▶ _WHAT IS REQUIRED_
How many lines in the material below include the string "size"? Only the number should be given.

▶ _GIVEN RECORDS_
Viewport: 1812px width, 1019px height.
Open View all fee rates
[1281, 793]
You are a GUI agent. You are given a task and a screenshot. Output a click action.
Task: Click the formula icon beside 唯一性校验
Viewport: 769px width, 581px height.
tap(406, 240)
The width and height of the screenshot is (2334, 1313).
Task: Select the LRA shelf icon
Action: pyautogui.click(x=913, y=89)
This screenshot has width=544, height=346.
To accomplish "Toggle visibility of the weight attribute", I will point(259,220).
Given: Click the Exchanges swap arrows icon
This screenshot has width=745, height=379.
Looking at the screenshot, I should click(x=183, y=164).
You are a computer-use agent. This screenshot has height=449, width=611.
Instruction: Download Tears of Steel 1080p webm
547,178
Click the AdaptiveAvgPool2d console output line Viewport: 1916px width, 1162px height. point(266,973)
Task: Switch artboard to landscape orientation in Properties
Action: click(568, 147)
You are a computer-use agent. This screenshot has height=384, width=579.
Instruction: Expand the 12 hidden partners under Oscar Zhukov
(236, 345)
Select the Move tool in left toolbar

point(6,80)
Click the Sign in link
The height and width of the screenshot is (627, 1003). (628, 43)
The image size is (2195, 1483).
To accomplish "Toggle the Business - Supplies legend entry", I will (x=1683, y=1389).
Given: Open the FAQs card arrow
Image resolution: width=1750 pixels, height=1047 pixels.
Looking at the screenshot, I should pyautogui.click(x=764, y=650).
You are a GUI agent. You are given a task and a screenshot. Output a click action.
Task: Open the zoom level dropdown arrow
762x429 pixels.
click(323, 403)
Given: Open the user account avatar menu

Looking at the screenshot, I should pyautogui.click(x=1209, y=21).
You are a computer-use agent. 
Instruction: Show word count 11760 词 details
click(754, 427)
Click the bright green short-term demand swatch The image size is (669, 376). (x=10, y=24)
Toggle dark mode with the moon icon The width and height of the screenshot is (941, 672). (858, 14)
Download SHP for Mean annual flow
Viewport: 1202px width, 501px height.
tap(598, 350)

▶ _RESPONSE_
2